Task to complete: Determine the number of lines in the following entries that hold the word "agent". Give only that number.

Saved entries:
===

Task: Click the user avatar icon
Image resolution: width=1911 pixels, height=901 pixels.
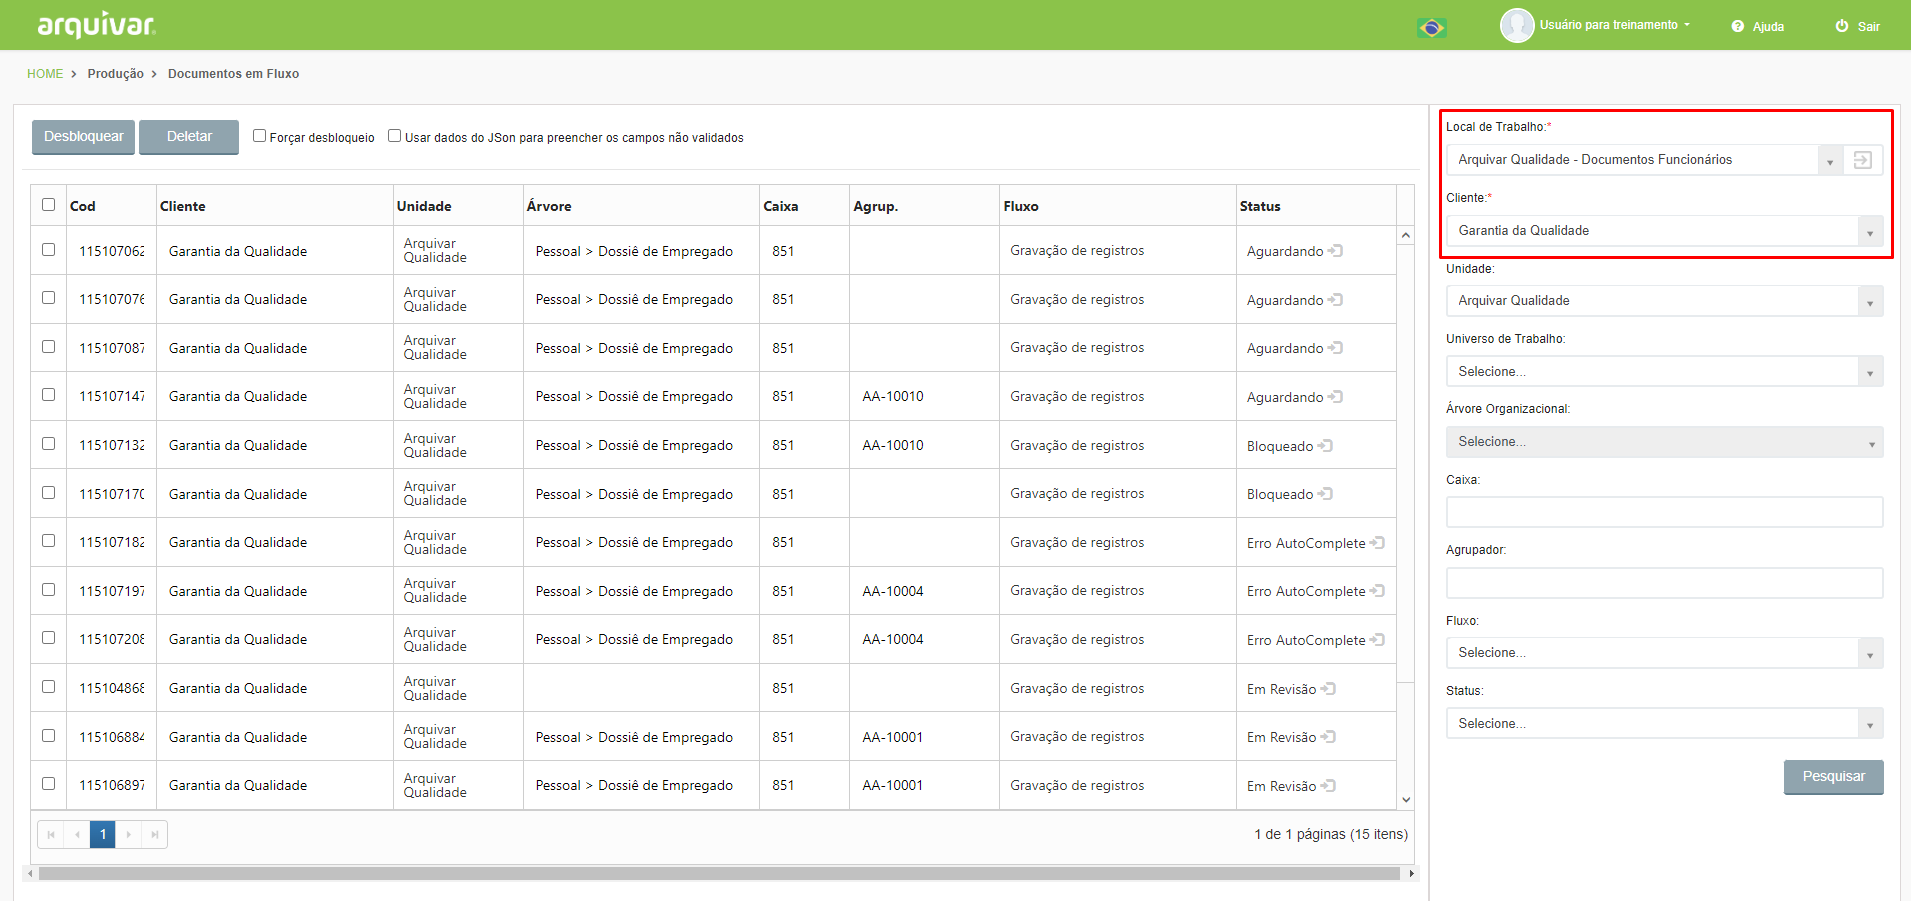Action: coord(1517,25)
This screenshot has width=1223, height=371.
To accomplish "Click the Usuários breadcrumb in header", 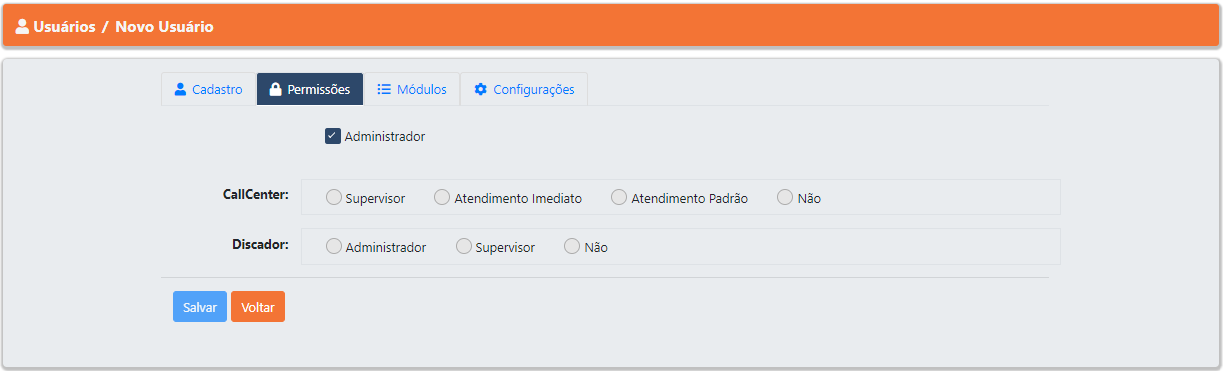I will click(64, 27).
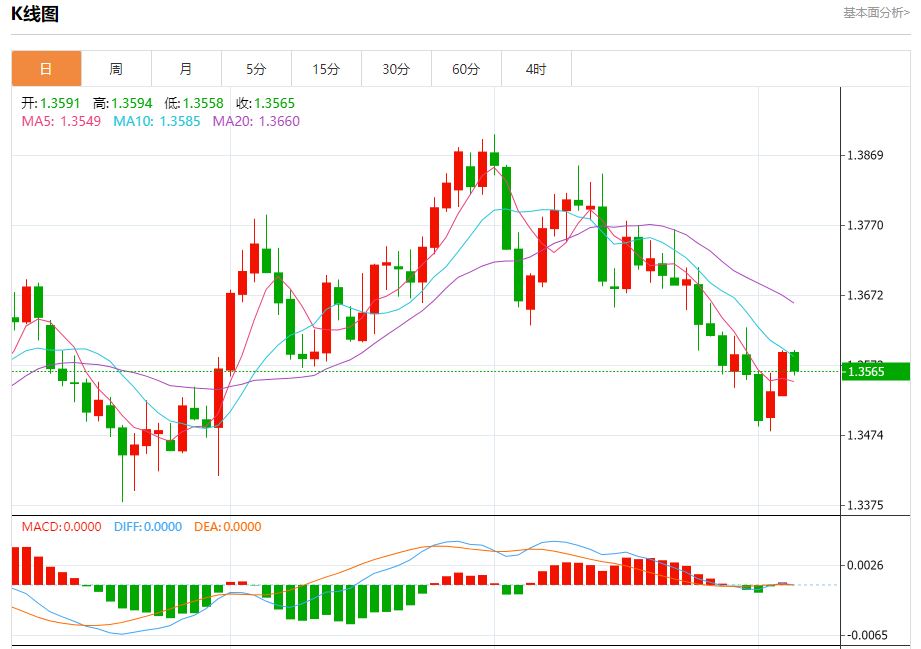
Task: Click the 收:1.3565 closing price readout
Action: (265, 103)
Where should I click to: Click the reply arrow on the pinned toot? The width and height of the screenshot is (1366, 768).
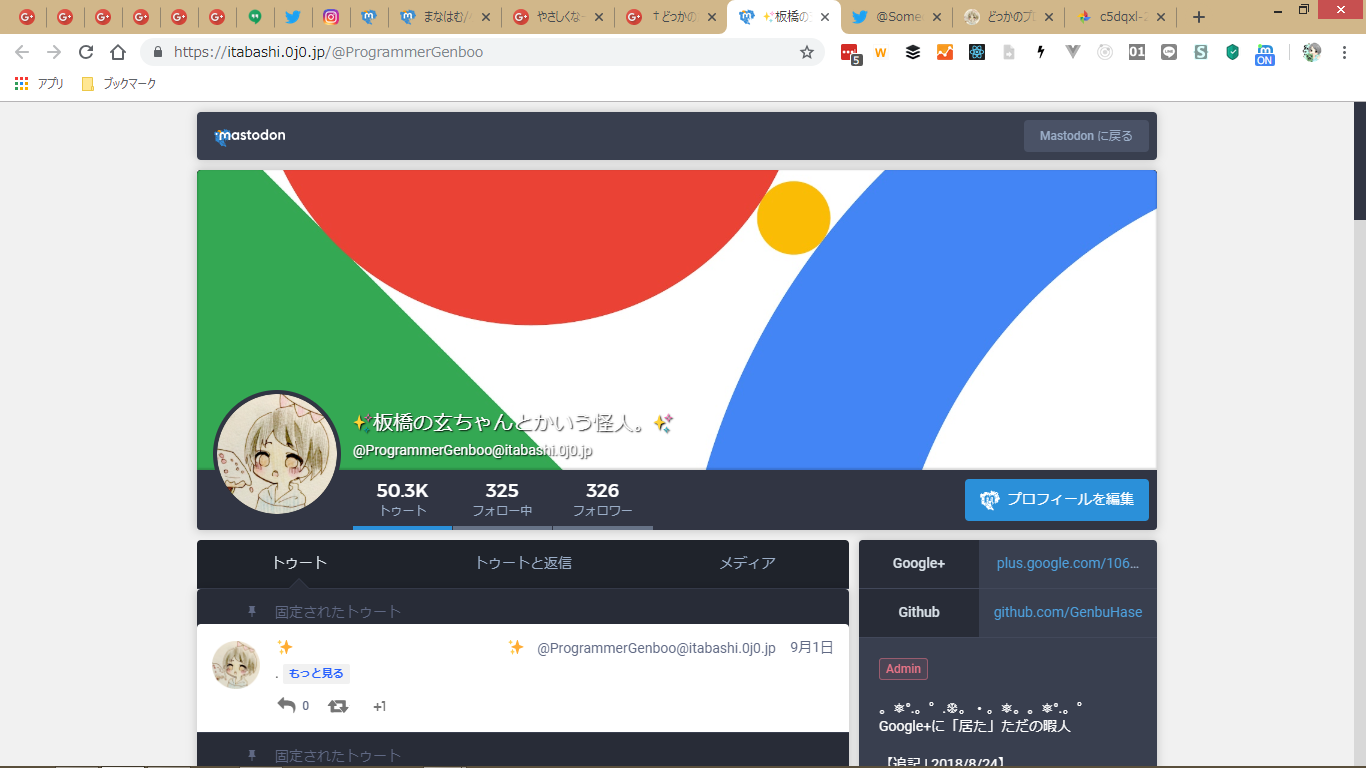pyautogui.click(x=286, y=706)
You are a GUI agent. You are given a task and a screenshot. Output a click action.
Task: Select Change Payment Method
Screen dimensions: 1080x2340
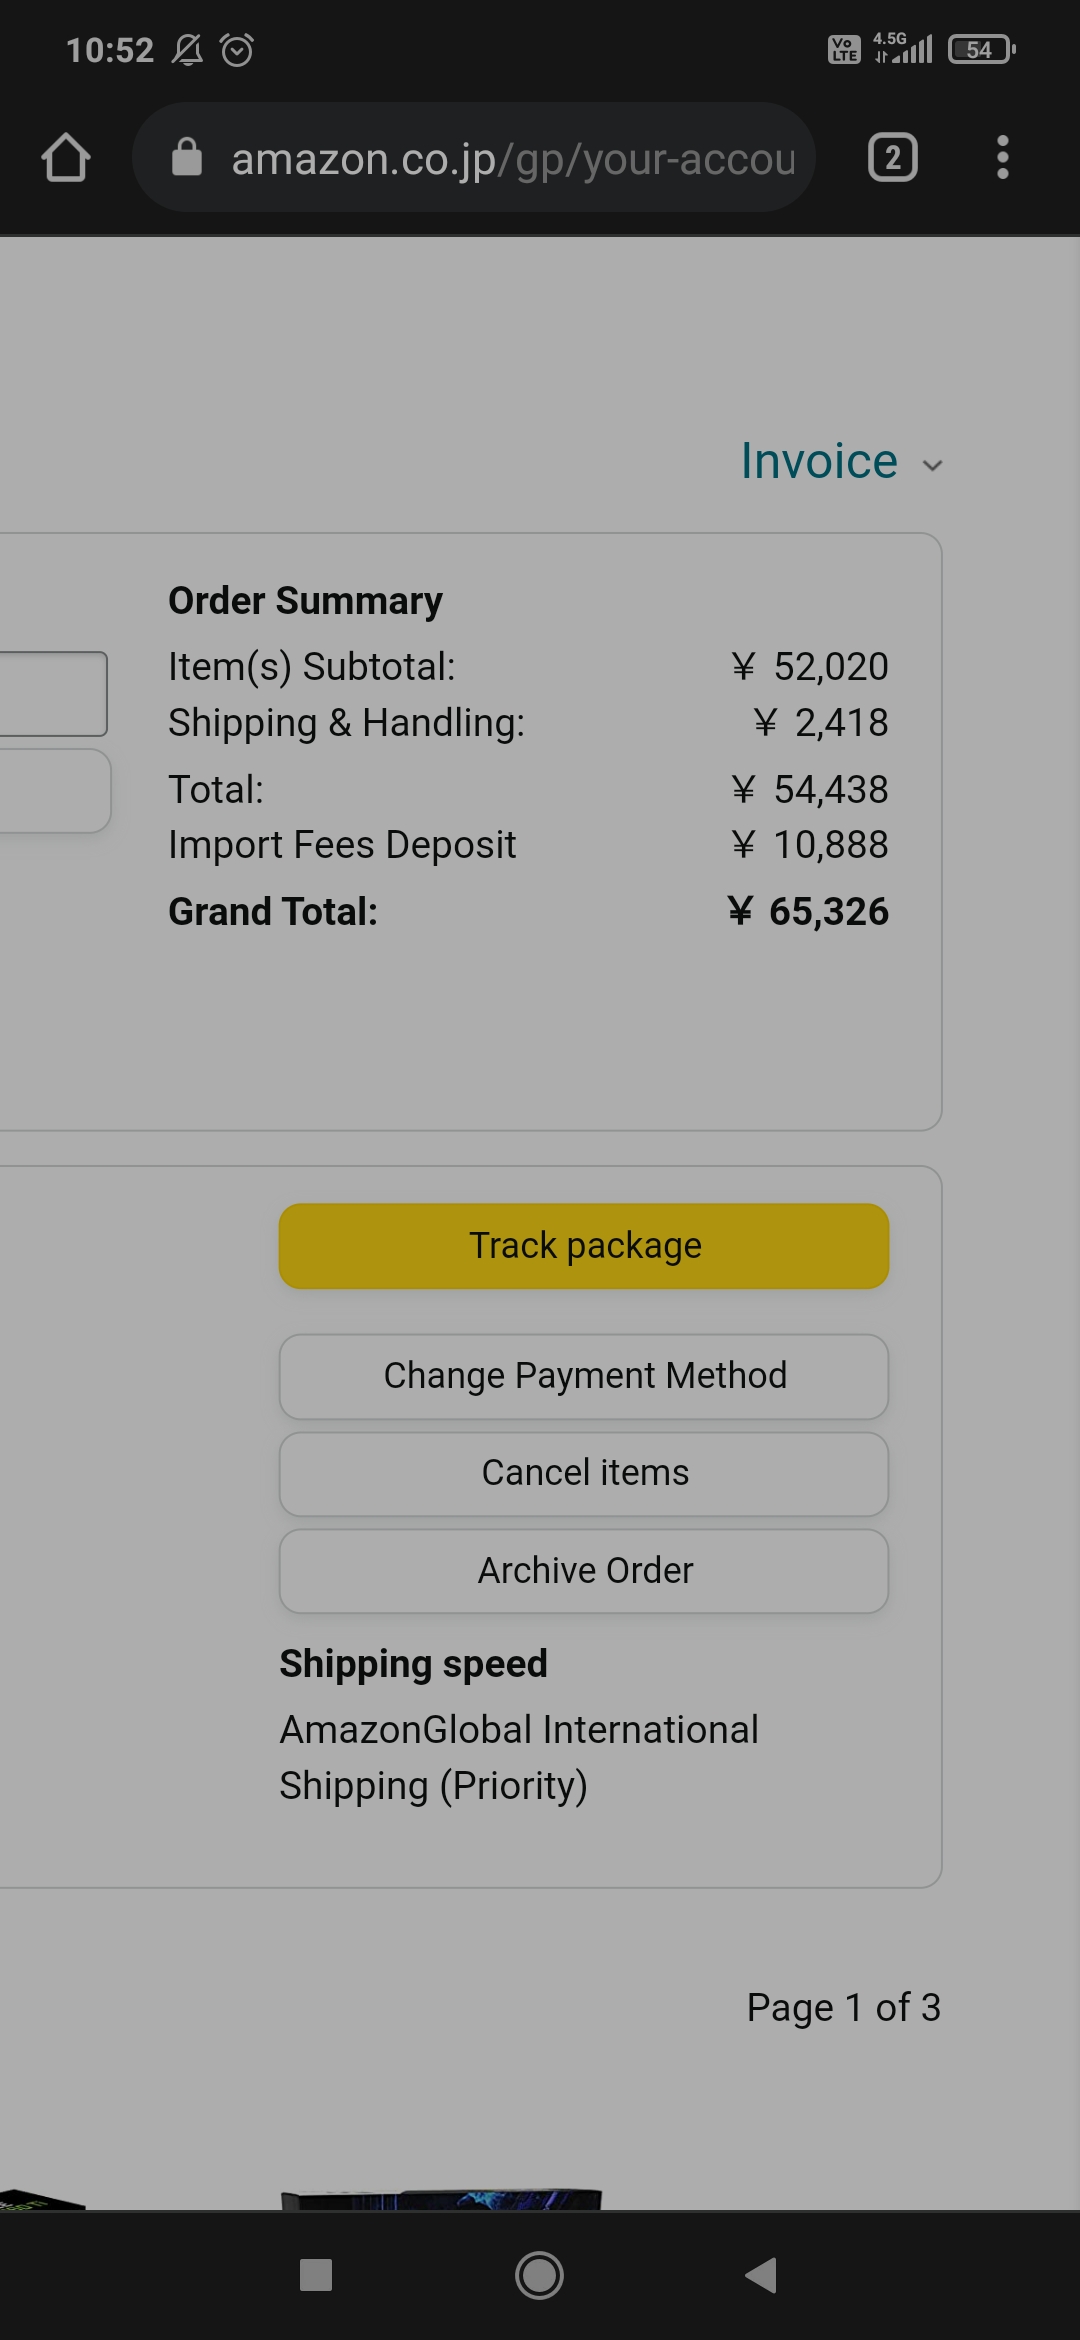pos(584,1376)
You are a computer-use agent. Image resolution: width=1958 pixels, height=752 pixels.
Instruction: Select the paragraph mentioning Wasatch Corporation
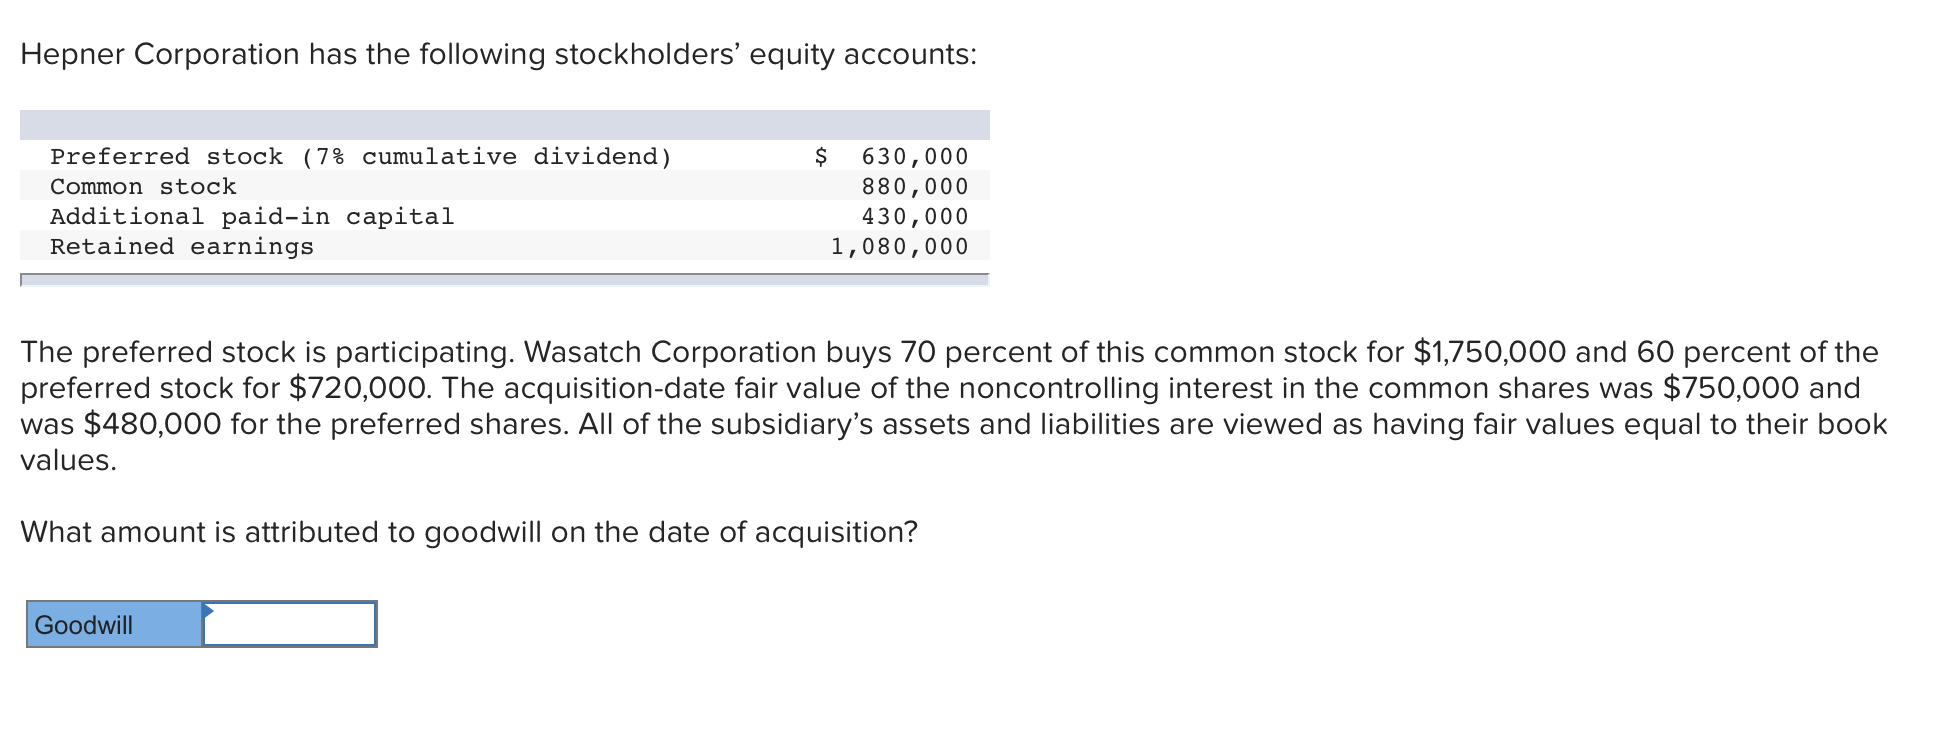[950, 405]
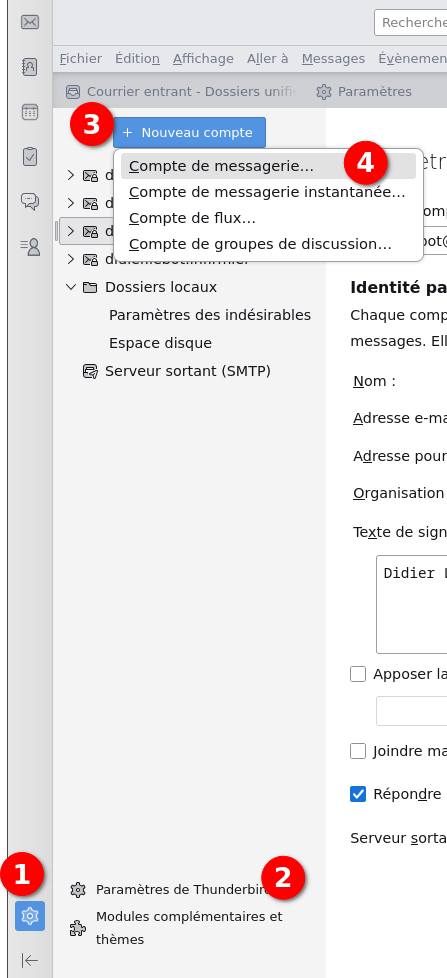Switch to the Courrier entrant tab
This screenshot has height=978, width=447.
pos(181,92)
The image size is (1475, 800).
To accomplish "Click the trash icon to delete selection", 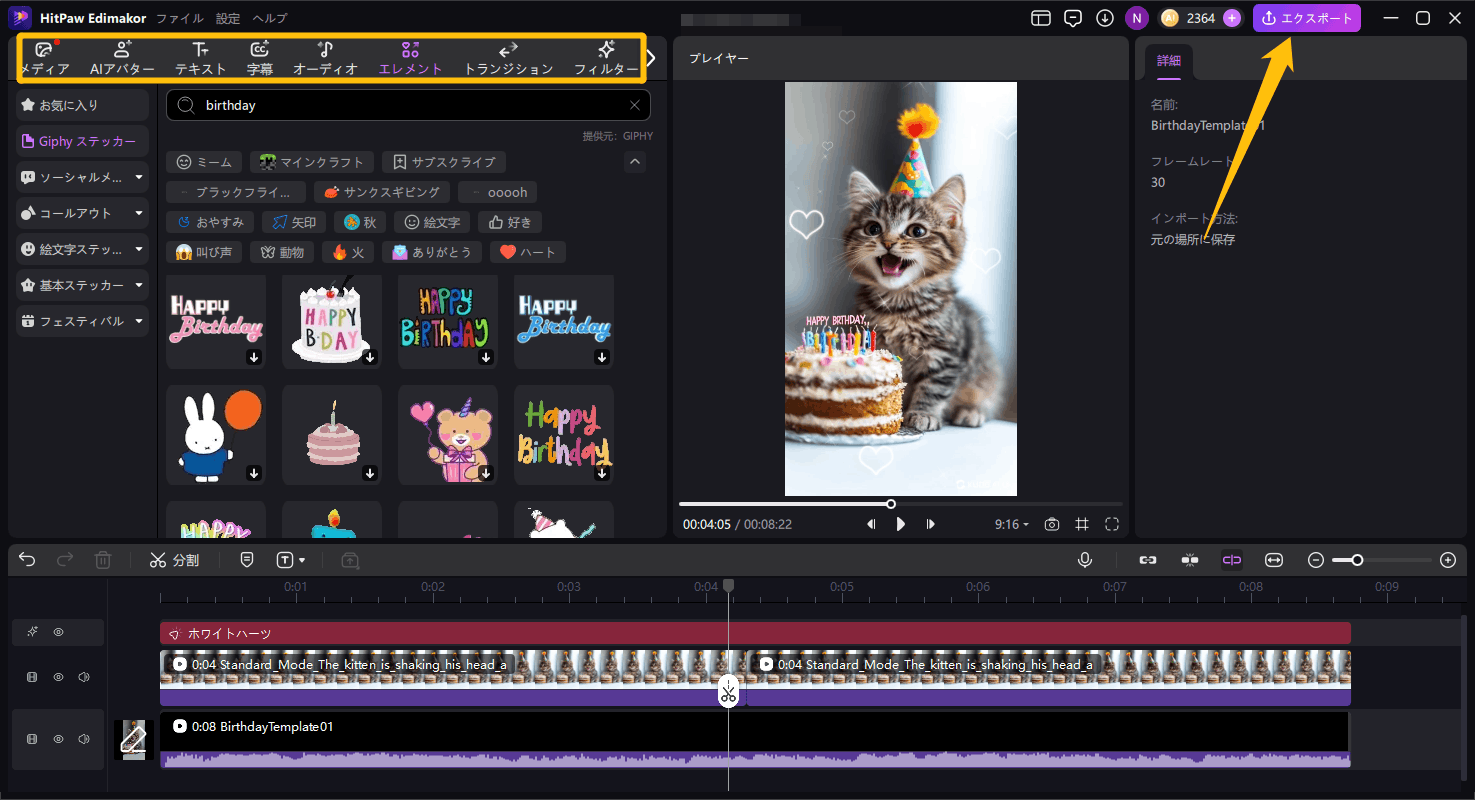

===

Response to this exercise: 2